*Work task*
For the data below, restate word for word only the lines from the line containing "Image resolution: width=1078" through the line containing "Click the First Name column header", both ends included.

*Information supplied*
◆ ◆ ◆ ◆ ◆

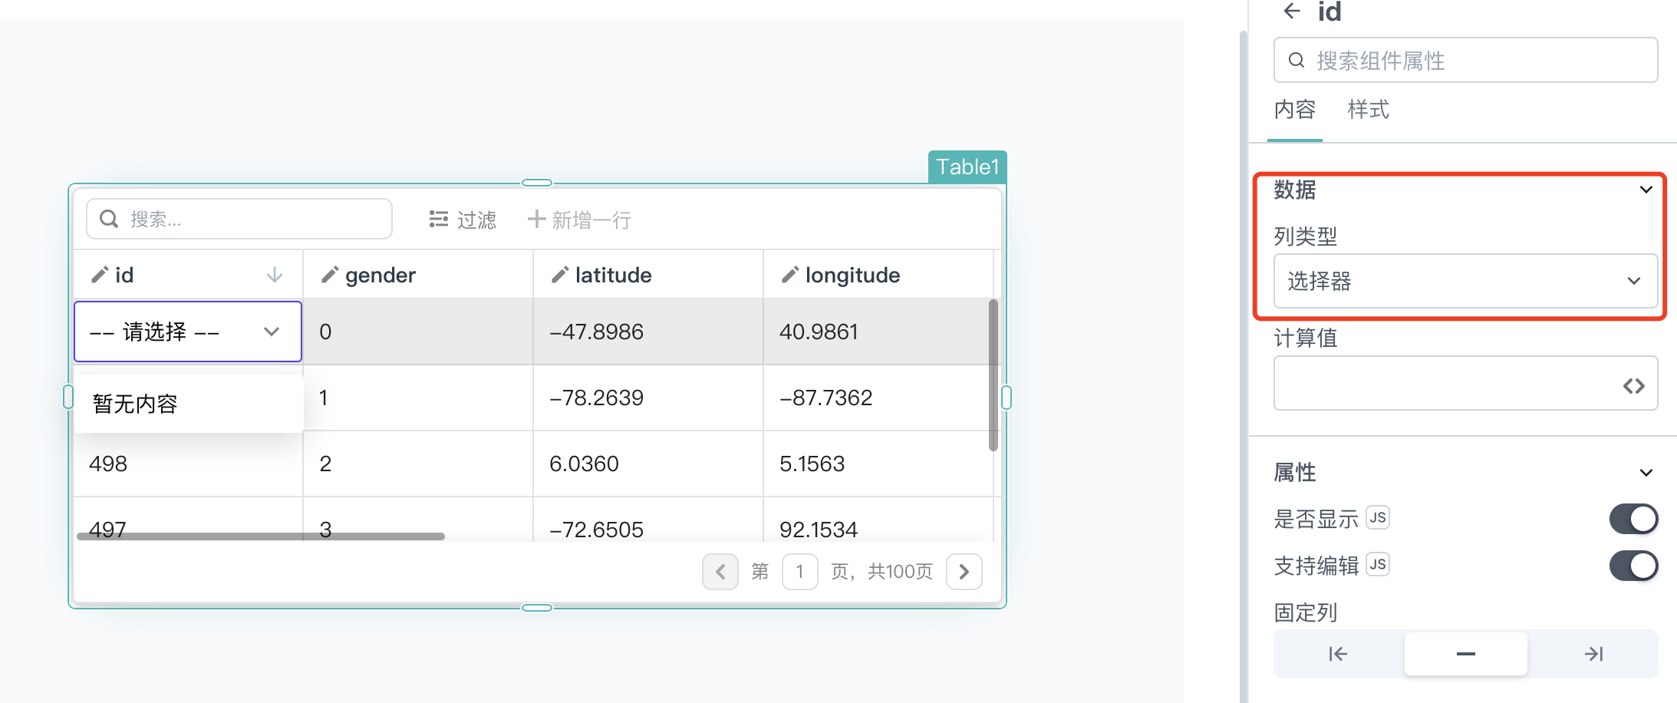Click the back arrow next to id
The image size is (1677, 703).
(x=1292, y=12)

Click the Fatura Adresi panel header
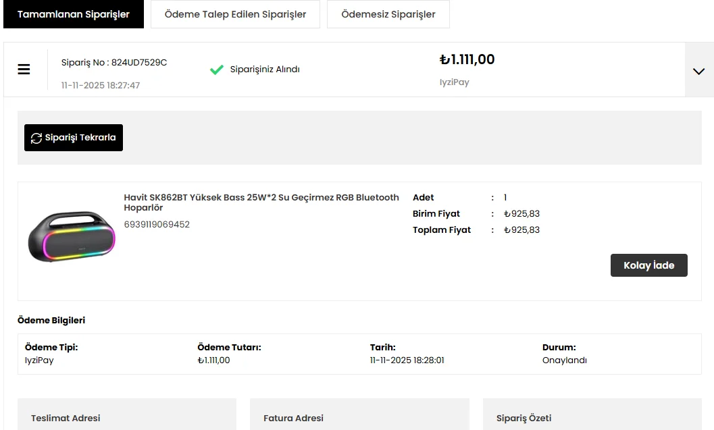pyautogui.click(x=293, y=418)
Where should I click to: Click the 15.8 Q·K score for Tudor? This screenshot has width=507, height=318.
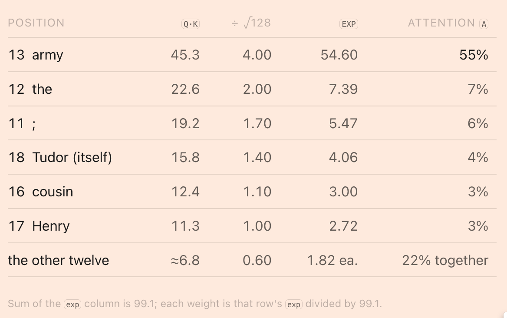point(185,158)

◆ ◆ ◆ ◆ ◆

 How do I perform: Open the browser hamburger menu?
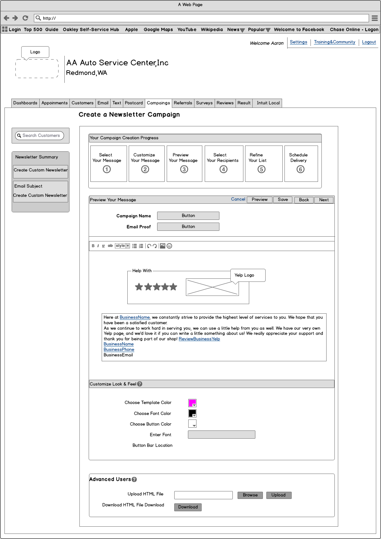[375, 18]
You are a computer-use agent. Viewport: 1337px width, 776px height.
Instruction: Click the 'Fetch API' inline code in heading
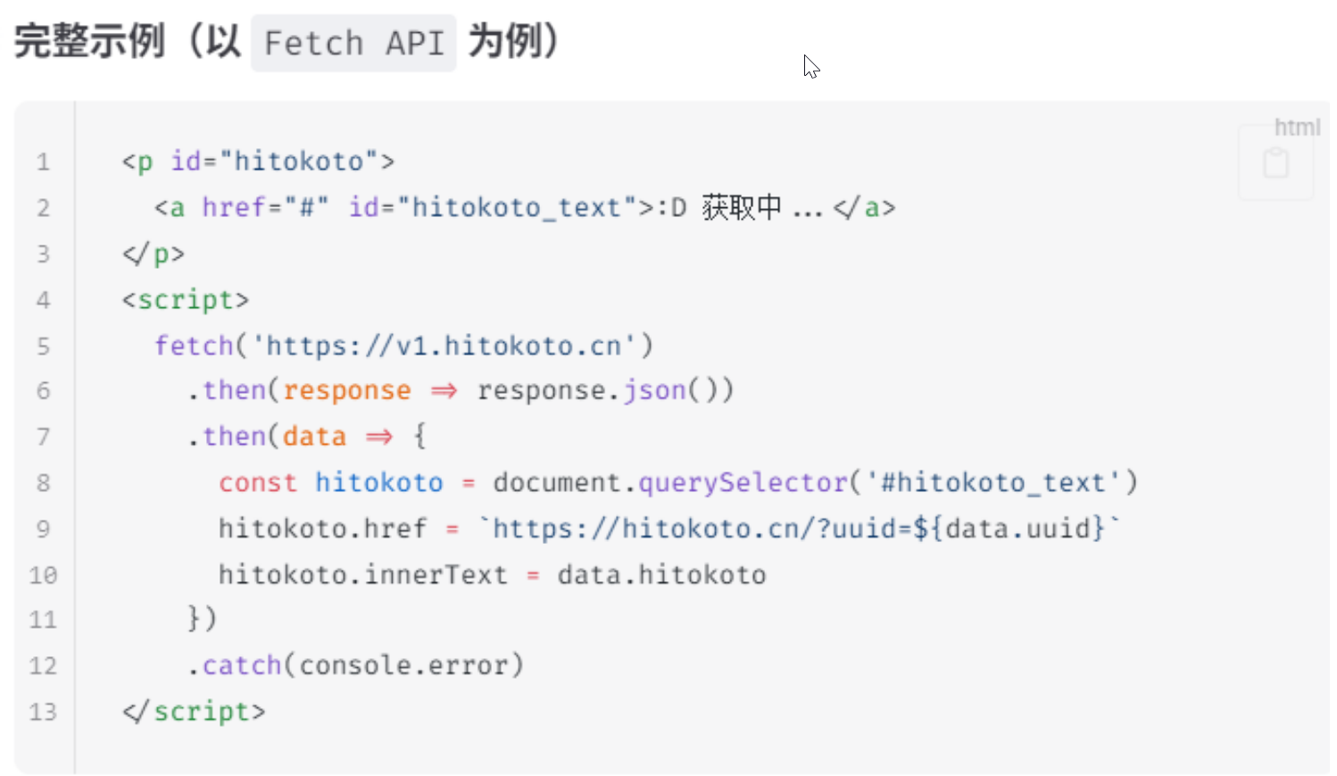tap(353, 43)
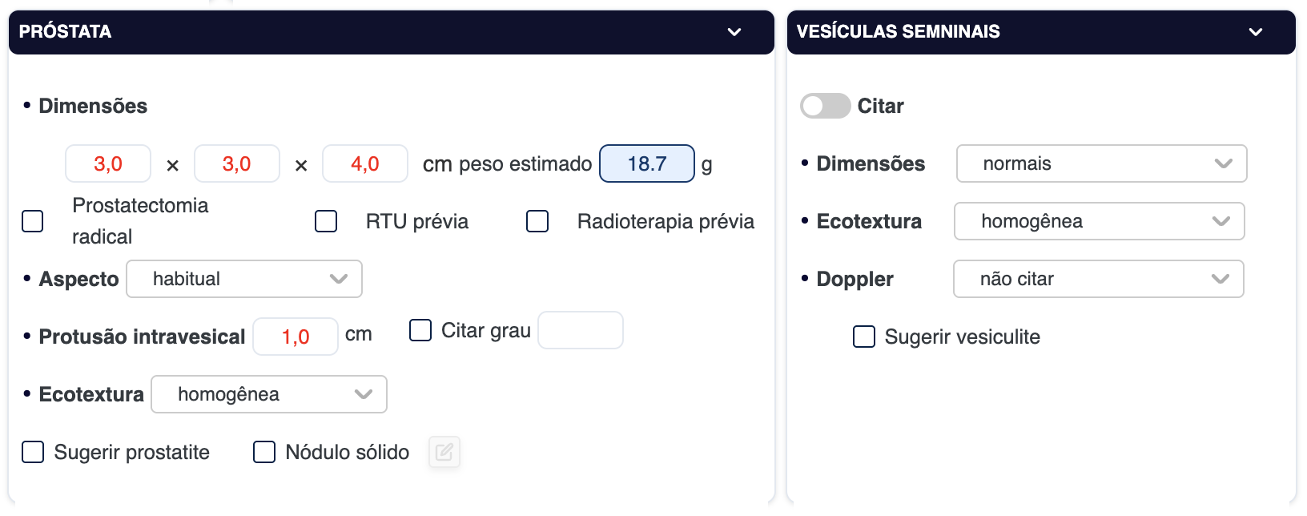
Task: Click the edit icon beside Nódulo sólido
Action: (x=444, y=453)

◆ ◆ ◆ ◆ ◆

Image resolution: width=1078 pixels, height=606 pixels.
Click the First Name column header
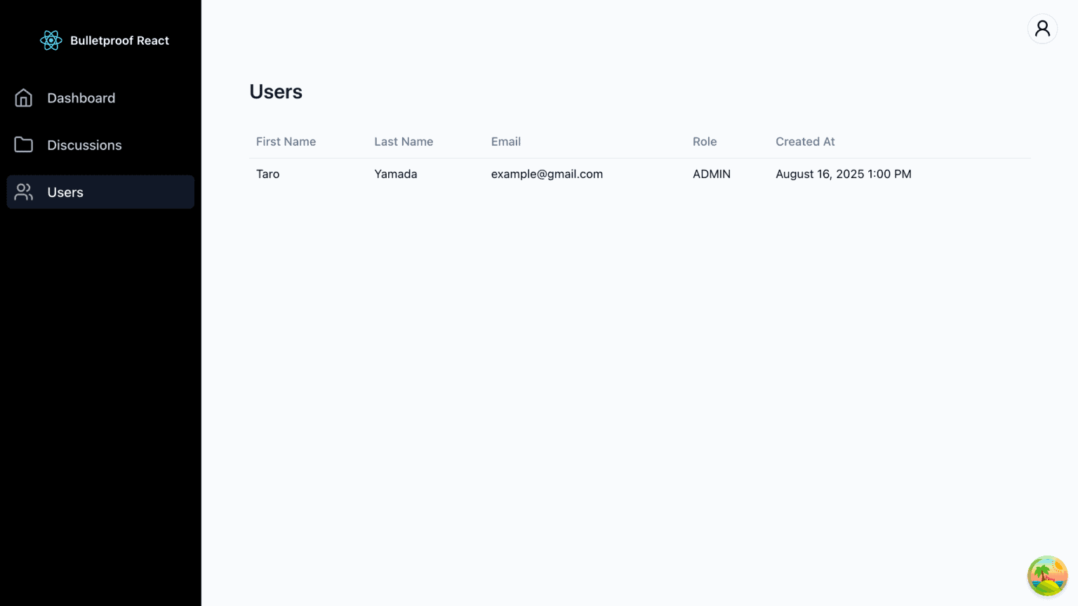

◆ ◆ ◆ ◆ ◆

*Task answer*
Image resolution: width=1078 pixels, height=606 pixels.
Click the First Name column header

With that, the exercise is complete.